Distant Hush — Seyðisfjörður

— from the upcoming collection Traces of Water —


On my last morning in Iceland, the world felt suspended — the sea, the air, even time itself. Seyðisfjörður waited below the fog, as still as a memory not yet ready to fade.

It was my last morning in Iceland. The ferry was waiting in the harbor, its engines low and steady, a reminder that departure was no longer an idea but a few hours away. Overnight, snow had fallen — soft, fine, endless — muting every sound in the valley. The road down to Seyðisfjörður curved through fog, and for a long time I could see nothing but white air, a world without edges.

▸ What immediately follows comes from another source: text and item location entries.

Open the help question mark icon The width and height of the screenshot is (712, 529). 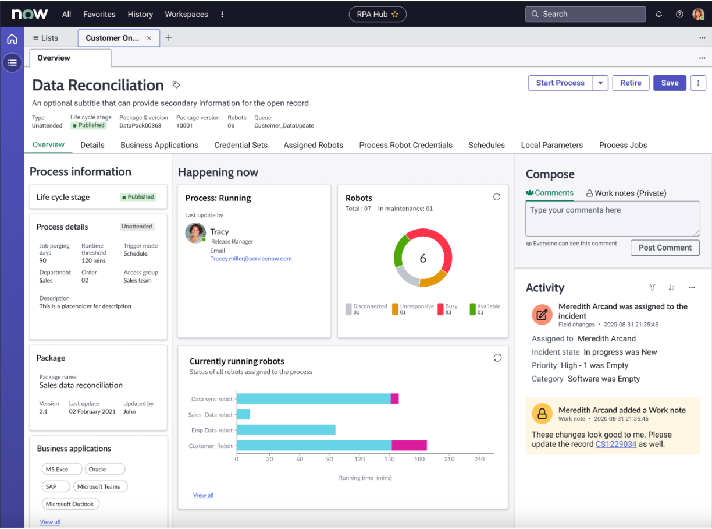tap(678, 13)
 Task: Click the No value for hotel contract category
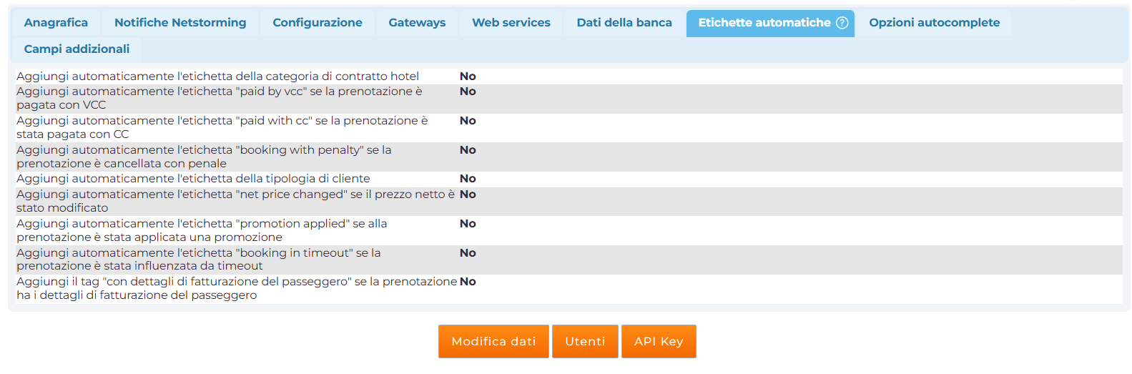tap(468, 77)
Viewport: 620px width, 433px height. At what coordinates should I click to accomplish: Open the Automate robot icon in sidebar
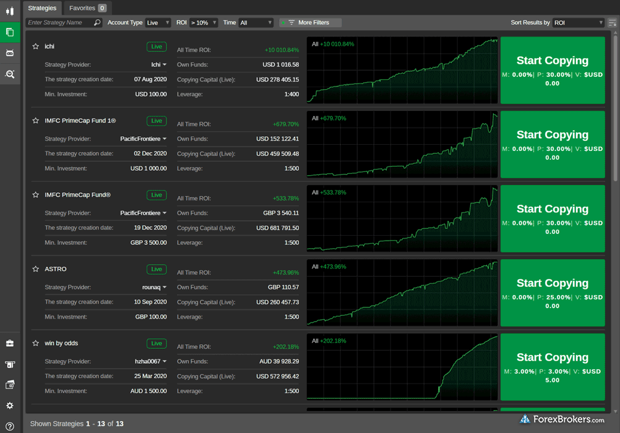[10, 53]
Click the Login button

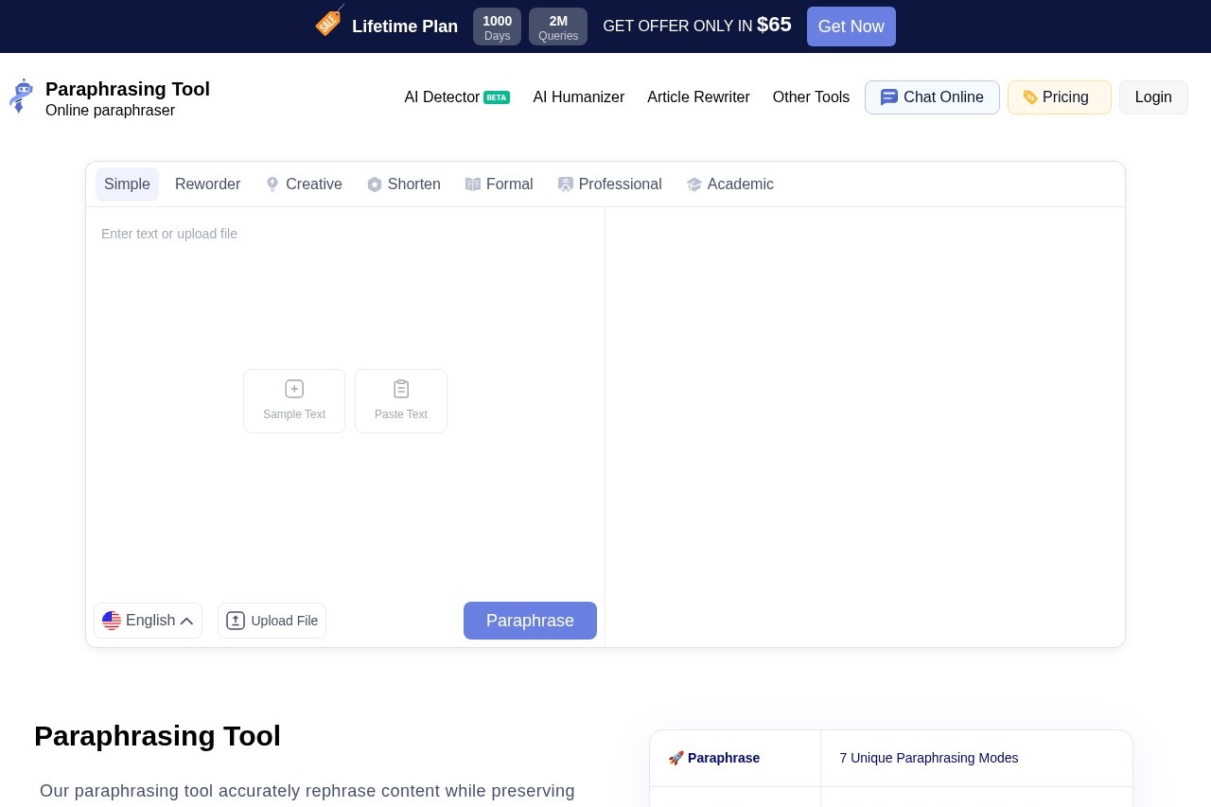1153,96
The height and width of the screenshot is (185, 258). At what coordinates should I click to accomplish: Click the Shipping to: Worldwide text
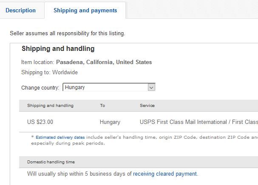(49, 73)
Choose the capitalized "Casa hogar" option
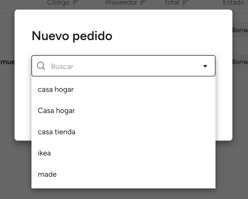The height and width of the screenshot is (199, 248). 56,111
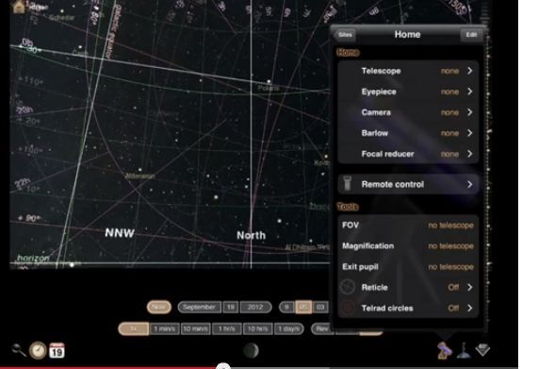The width and height of the screenshot is (538, 369).
Task: Expand the Telescope selection row
Action: pos(408,71)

Then, as I reached the fjord, the landscape opened — quiet, weightless, suspended. The water was so still that the sky and sea became one, and on that mirrored surface rested a single red fishing boat. Its reflection was perfect, untouched even by the faintest ripple. For a moment, it seemed as if time had stopped — or perhaps had simply chosen not to move.

I stood by the pier, camera cold in my hands, listening to the small sounds that remained: a distant gull, the creak of a rope, the faint hum of the ferry beyond the fog. The air smelled of salt and snow and something older — the kind of scent that belongs only to places shaped by water and wind.

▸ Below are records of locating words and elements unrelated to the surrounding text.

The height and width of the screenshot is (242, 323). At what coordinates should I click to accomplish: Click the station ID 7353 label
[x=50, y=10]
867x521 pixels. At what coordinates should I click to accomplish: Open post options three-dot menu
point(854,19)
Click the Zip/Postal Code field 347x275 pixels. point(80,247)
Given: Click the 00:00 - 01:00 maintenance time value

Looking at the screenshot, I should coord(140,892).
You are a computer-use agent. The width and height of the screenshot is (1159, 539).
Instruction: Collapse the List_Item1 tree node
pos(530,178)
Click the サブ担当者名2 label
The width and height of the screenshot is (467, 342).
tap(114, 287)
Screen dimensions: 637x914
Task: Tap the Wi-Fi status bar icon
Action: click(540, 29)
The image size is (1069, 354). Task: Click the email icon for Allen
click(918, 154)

Seven months I had lived here — through long winters, shifting light, and the rhythm of tides that defined each day. I had learned that Iceland doesn’t shout its beauty; it reveals it slowly, when you’ve waited long enough to notice. That morning felt like its final lesson.

When I pressed the shutter, it wasn’t to capture the boat — it was to hold onto the quiet before goodbye.

Driving toward the ferry later that morning, I kept looking in the mirror, watching the fjord disappear behind me. The snow had begun again, thin flakes drifting sideways across the windshield. I thought about how water shapes everything in Iceland — not only the land, but the way you see, the way you listen, the way you leave.

Distant Hush — Seyðisfjörður became my memory of that morning: the stillness before motion, the reflection that holds its breath just long enough to be remembered.

Part of my series Traces of Water, this artwork is a quiet meditation on endings — how stillness can hold more emotion than motion ever could. In that hush, I learned that departure can be another form of return.